June 13, 2022

A one-in-a-million diagnosis

Taylor Endres smiling outside while holding his dog.

In August 2020, Taylor Endres found out he was the unlucky kind of one in a million.

Earlier that summer, Endres was feeling increasingly unwell. He had a lot of pain in his abdomen and was having a difficult time keeping food down. His primary doctor referred him to a specialist to determine the cause of his worsening symptoms.

A biopsy confirmed the then-28-year-old Endres had an inflammatory myofibroblastic tumor that had spread throughout his abdomen.

“It grew around a bunch of organs, and they didn’t know what the outcome would be for me,” Endres said.

Inflammatory myofibroblastic tumors can form in mesentery tissue, which connects the organs of your abdomen, as well as in mucosal tissue. These tumors are very rare—the National Cancer Institute states it only occurs in less than 1 in a million people. They also generally only affect children and young adults.

Endres began treatment through the UW Carbone Cancer Center. First, he took an oral chemotherapy medication in the morning and at night and had quarterly scans to monitor that progress.

“I started feeling better and I could keep food down,” he said.

However, in May 2021 he began having abdominal pains again. At that time, Endres’ team decided to pursue surgery to remove the tumor.

Dr. Daniel Abbott, associate professor in the Division of Surgical Oncology and Surgical Director for UW Health Liver and Pancreas Center, performed the operation on Endres.
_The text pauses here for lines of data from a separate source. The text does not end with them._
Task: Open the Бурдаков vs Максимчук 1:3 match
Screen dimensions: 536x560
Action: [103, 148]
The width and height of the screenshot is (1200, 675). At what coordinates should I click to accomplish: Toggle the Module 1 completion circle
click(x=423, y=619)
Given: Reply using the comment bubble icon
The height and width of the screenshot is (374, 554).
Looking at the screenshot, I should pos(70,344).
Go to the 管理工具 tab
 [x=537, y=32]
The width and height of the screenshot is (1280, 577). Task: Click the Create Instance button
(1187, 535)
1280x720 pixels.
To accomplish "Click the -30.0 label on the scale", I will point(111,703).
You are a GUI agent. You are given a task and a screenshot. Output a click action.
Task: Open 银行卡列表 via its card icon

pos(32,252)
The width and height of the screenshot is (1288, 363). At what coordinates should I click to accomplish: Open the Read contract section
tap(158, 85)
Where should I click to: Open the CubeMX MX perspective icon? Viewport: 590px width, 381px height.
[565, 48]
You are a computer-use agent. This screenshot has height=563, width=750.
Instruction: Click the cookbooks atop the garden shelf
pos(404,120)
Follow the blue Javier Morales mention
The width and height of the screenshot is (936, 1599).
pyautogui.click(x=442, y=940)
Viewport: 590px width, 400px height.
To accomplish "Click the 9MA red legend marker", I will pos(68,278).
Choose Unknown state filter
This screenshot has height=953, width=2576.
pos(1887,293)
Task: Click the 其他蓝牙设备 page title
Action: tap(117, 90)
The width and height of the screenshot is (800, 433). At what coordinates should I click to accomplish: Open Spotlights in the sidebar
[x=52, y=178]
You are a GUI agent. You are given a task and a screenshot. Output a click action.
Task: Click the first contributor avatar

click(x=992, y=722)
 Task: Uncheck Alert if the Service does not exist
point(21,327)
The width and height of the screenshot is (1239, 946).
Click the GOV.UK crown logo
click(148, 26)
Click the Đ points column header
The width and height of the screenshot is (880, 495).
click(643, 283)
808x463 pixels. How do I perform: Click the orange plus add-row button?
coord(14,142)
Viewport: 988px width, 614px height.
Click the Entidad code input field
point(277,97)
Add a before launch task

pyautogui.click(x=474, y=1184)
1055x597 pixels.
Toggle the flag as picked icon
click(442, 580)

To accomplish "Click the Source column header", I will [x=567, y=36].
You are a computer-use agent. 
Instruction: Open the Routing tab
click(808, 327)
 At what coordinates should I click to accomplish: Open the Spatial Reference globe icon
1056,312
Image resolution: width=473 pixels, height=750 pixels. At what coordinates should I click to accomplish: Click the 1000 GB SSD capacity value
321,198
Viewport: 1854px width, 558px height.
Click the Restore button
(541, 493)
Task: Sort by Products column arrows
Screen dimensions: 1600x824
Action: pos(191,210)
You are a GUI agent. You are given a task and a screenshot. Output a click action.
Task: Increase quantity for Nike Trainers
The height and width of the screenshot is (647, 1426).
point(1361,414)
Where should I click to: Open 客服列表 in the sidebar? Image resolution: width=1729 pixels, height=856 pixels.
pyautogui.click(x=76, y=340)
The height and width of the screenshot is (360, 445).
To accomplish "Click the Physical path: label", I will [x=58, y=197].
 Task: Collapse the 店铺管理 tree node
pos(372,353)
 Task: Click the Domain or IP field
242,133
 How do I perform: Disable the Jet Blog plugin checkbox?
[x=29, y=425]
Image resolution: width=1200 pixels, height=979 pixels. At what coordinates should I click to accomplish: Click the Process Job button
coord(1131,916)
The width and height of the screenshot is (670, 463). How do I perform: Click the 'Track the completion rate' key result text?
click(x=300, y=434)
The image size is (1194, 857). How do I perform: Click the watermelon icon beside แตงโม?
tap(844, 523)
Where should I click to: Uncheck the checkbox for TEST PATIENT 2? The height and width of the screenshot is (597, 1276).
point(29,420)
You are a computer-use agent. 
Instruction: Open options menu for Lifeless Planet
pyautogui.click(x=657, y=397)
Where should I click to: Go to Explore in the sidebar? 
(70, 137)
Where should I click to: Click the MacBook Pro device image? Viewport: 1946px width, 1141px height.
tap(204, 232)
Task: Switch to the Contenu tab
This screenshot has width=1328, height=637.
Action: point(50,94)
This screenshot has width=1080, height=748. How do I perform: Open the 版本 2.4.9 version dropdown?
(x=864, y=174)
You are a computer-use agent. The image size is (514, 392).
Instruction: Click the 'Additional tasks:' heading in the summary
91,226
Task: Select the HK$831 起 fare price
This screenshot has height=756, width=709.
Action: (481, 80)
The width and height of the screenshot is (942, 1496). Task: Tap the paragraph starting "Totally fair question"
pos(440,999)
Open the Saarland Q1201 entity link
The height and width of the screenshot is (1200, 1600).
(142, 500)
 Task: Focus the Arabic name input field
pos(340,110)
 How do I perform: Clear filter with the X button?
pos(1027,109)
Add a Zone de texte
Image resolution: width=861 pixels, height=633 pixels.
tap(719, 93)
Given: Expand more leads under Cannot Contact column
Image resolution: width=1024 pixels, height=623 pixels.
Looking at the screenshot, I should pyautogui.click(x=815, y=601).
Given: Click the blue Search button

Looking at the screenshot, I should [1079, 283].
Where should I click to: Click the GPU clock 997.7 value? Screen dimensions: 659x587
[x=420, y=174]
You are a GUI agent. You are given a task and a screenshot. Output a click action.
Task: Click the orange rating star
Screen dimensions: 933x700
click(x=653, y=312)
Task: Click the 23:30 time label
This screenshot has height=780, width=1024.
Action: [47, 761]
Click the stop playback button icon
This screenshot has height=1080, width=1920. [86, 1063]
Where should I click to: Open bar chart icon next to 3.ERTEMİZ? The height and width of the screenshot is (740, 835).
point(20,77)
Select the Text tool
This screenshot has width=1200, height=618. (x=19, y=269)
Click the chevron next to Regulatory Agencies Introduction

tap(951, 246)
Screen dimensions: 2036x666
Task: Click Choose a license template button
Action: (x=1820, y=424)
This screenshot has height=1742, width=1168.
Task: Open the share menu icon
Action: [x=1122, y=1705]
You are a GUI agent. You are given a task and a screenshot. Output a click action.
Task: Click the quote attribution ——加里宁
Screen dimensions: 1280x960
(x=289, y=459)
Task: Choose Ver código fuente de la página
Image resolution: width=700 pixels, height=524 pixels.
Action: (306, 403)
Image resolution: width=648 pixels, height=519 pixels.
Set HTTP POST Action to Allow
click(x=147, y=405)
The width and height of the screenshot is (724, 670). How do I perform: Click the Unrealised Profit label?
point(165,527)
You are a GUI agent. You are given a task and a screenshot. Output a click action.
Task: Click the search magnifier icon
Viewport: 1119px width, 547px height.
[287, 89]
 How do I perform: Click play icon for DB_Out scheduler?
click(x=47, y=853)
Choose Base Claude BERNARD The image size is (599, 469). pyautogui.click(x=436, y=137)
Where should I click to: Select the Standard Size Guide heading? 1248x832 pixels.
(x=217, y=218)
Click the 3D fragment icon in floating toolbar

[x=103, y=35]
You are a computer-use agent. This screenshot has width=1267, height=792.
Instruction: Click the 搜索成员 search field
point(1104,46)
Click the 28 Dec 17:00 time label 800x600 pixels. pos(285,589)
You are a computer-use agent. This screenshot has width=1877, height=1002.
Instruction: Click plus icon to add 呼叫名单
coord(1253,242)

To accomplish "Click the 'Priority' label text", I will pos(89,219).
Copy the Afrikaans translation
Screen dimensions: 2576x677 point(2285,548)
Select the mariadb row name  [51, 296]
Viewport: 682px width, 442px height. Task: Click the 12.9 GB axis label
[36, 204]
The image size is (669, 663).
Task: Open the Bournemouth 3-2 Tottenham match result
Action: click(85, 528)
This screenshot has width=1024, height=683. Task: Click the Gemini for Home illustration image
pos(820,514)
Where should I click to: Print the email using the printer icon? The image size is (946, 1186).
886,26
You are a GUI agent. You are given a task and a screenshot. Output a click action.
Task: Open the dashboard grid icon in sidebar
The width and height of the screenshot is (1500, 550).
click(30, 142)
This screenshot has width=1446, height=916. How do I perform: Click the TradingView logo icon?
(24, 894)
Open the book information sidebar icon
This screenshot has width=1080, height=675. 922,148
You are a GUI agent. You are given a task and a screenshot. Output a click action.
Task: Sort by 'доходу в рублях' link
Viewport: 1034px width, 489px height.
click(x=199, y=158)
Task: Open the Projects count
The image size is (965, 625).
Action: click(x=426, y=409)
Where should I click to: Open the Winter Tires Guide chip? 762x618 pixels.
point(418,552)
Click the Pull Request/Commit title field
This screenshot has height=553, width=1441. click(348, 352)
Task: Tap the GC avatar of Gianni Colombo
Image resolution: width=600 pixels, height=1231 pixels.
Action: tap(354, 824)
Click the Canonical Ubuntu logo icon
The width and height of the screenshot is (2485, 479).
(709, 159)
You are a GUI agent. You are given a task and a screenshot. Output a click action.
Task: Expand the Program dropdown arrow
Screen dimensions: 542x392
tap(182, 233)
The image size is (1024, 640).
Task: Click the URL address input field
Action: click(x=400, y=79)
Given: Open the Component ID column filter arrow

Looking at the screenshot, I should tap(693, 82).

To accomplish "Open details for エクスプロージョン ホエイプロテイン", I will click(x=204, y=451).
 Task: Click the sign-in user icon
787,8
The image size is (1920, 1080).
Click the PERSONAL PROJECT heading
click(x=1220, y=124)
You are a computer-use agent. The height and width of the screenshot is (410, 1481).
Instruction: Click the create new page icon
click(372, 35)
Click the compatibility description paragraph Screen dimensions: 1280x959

“What made him a surgical candidate is that he responded really, really well to chemotherapy,” Abbott said. “It didn’t spread to the organs outside of his abdomen, so he’s very fortunate that he responded so well to chemotherapy.”

Because inflammatory myofibroblastic tumors are so rare, Endres was the first patient Abbott had operated on with that type of tumor. Abbott prepared by reviewing literature and case studies as well as reaching out to colleagues.

Endres’ operation involved taking out his gallbladder and parts of his colon, liver, and lining of his abdominal cavity. Abbott said the procedure lasted about four to five hours.

Endres continues to see his oncologist, Dr. Howard Bailey, to monitor for any new tumor growth. At this point, there is no evidence of the tumor within Endres’ abdomen, but he continues to take an oral chemotherapy medication.

“I’m feeling great,” Endres said. “I’m really thankful.”

Bailey, who is also director of UW Carbone, specializes in treating soft tissue tumors. Like Abbott, he sought out existing literature and commentary by peers who have treated that tumor or similar illnesses to determine the best plan for Endres.

“It’s anecdotal,” he said. “Everybody puts together their experiences, what they did, and you try to draw some conclusions from that.”

Abbott said it’s likely Endres’ tumor will return, based on what’s known about inflammatory myofibroblastic tumors. That’s why regular surveillance is important.

“Hopefully it will be way down the road and it will be minimal,” Abbott said. “Howard and I will work closely, and if he thinks something has returned we can look at surgery again.”